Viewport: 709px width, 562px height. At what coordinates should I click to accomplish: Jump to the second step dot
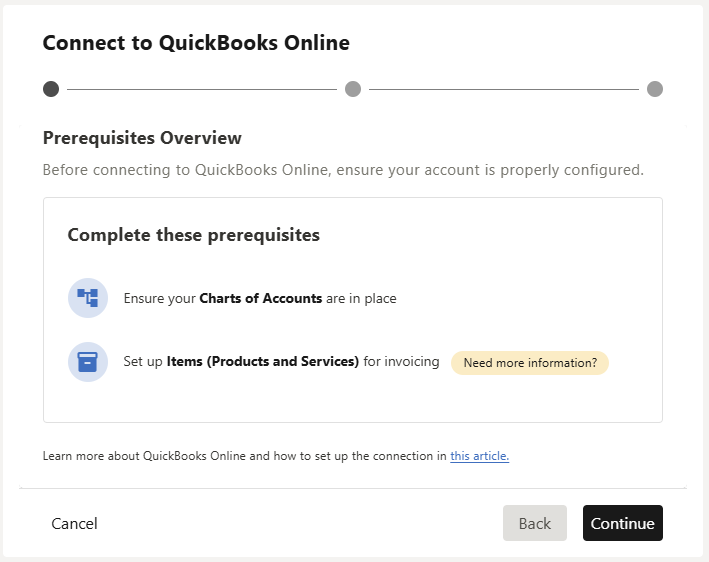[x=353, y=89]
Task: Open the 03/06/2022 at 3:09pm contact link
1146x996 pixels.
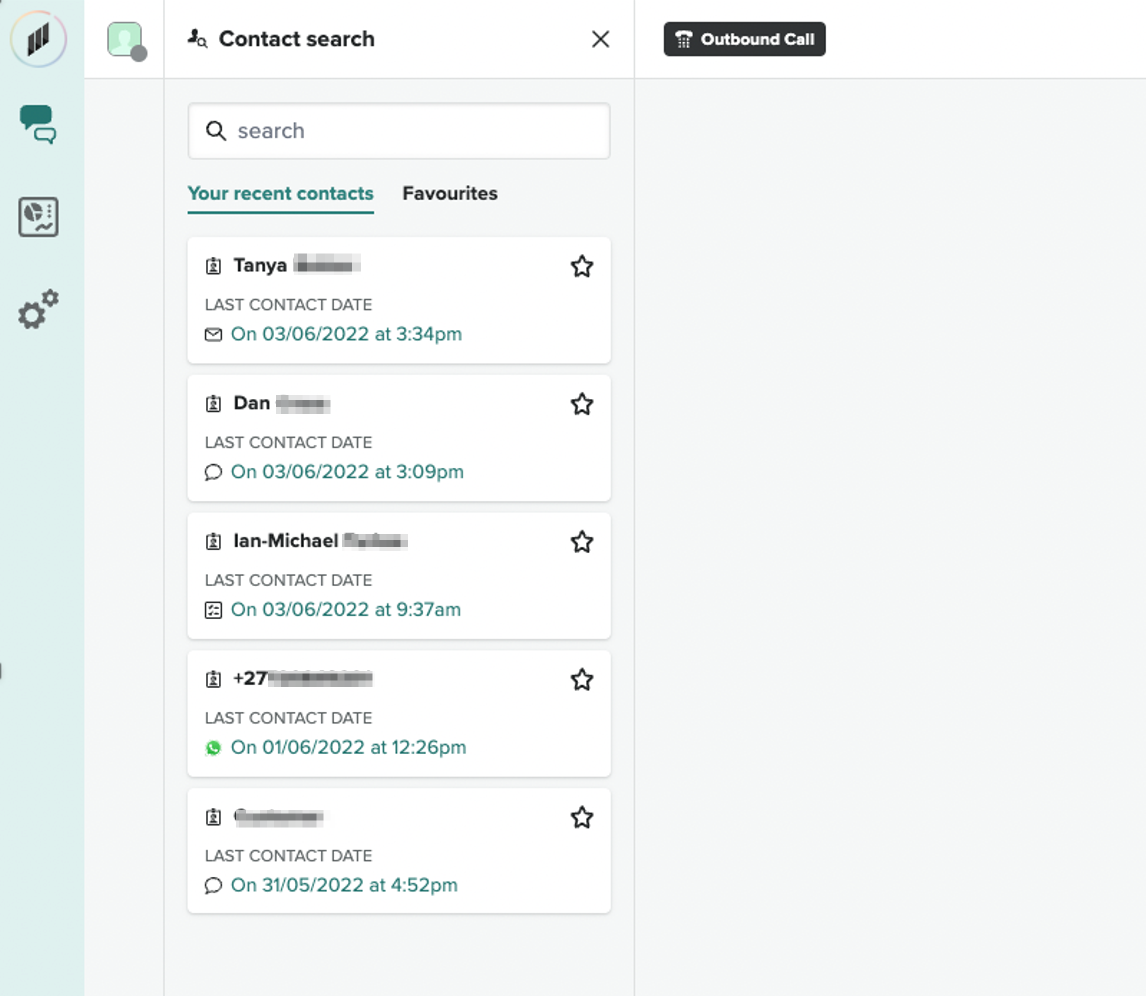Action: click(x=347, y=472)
● ● ●
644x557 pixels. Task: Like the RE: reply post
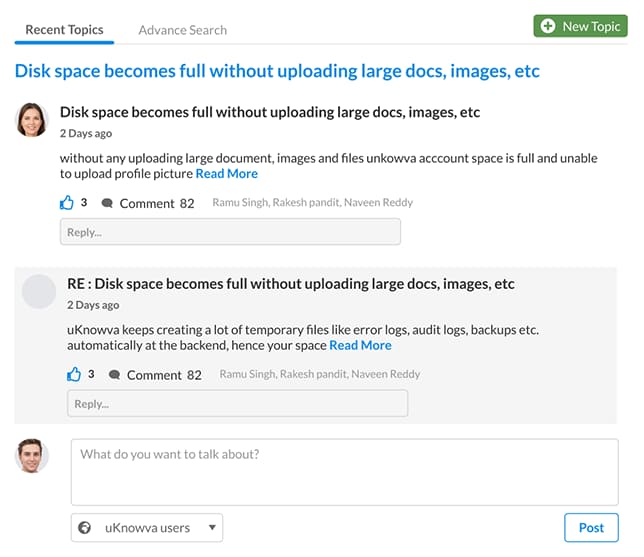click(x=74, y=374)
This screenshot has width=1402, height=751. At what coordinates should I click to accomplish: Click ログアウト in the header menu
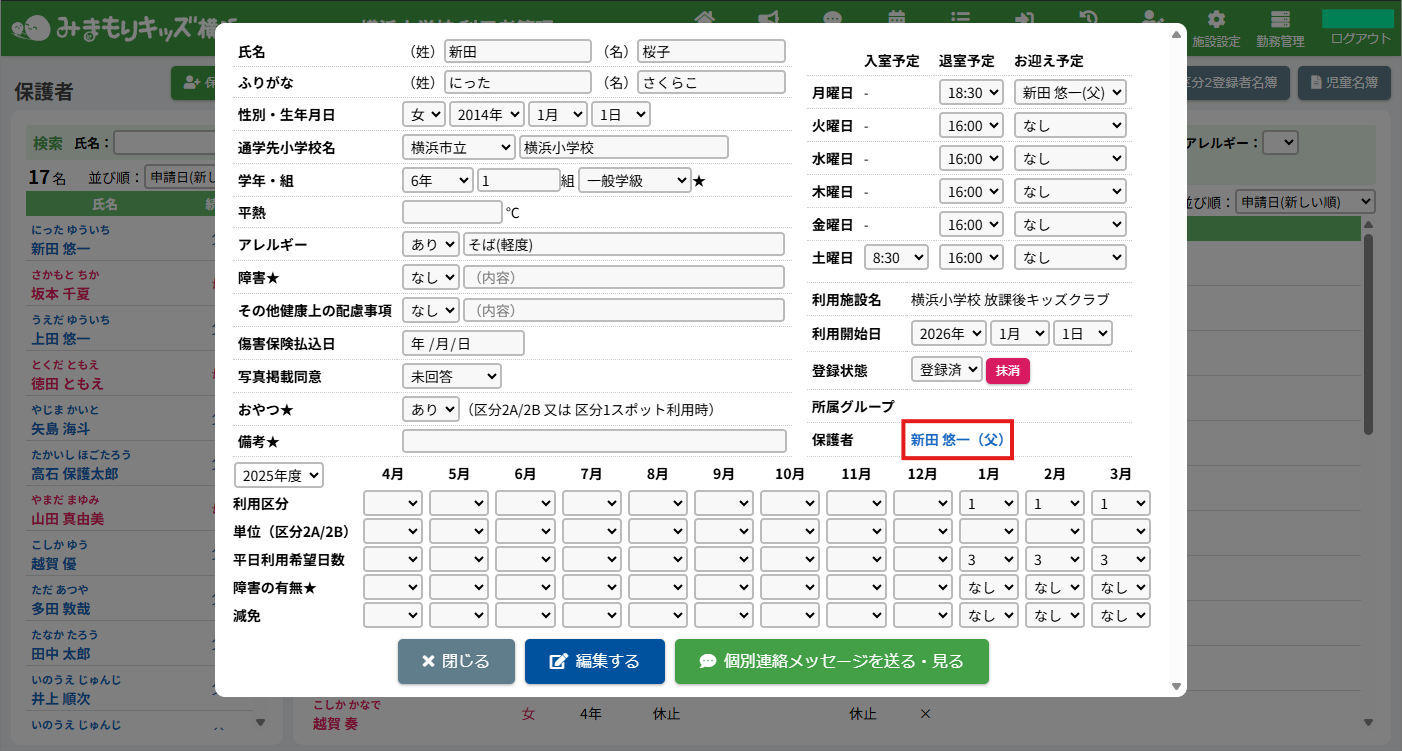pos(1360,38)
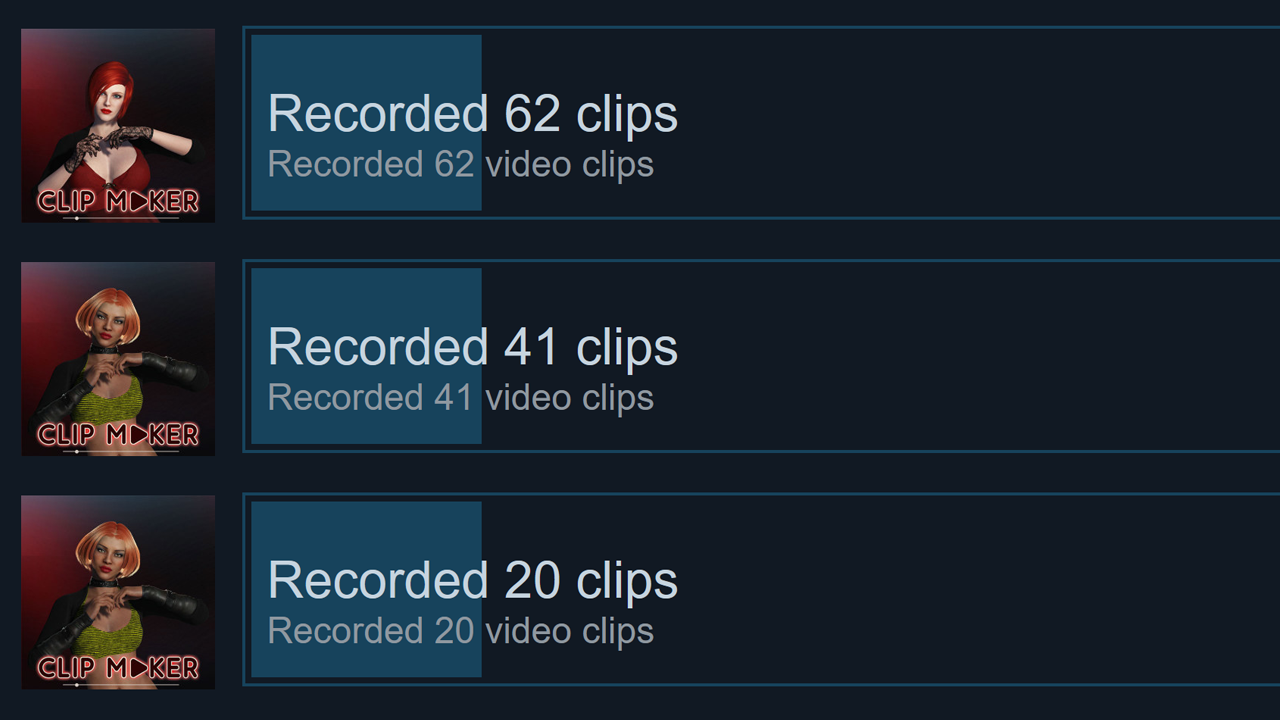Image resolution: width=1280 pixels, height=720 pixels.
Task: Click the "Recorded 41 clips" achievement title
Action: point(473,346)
● ● ●
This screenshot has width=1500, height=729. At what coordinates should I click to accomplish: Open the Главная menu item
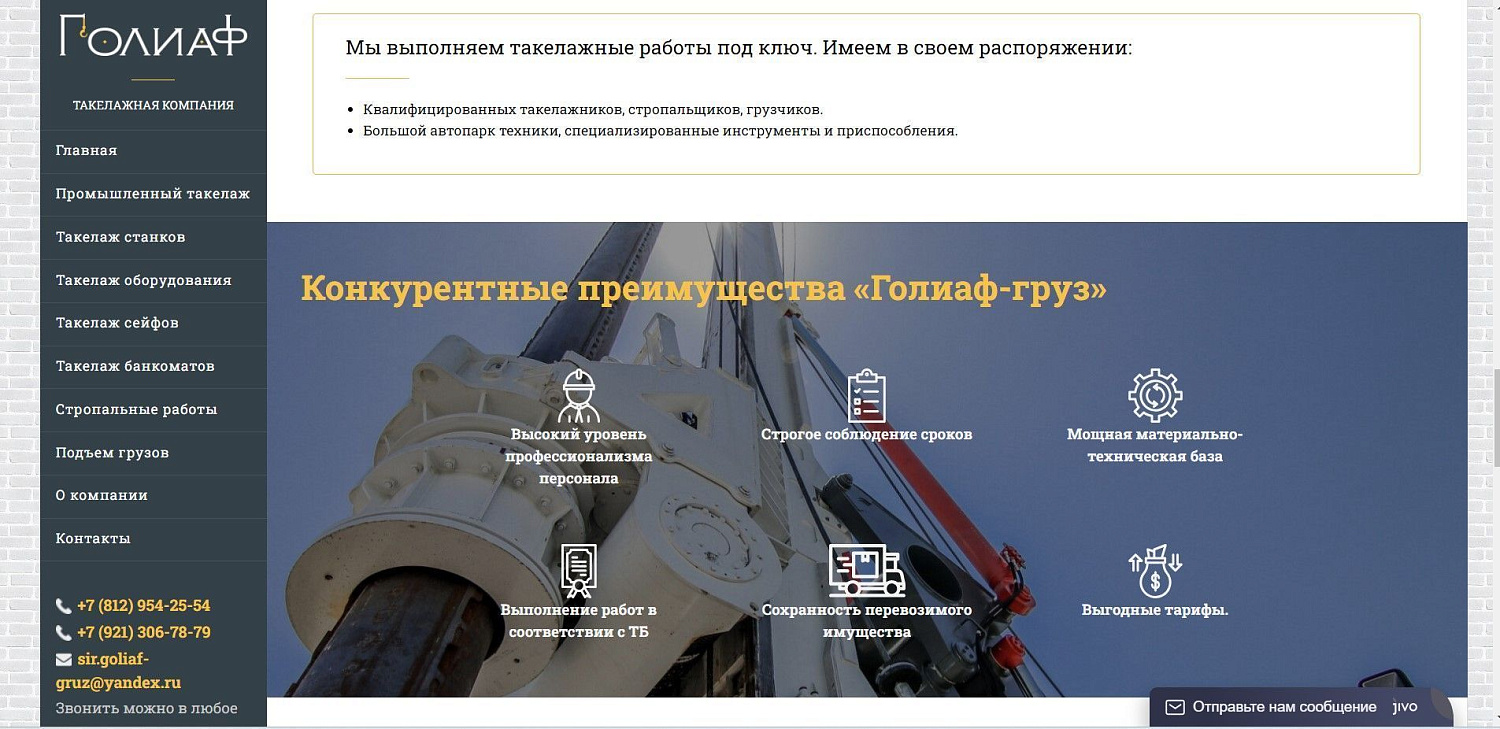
● ● ●
EXERCISE AIM -> Sift through the material above and copy each line that holds "Open".

RESULT FOR THIS EXERCISE ->
Task: Open the 03/06/2022 at 3:09pm contact link
This screenshot has width=1500, height=729. At what coordinates should I click to accomplish: Open the Главная menu item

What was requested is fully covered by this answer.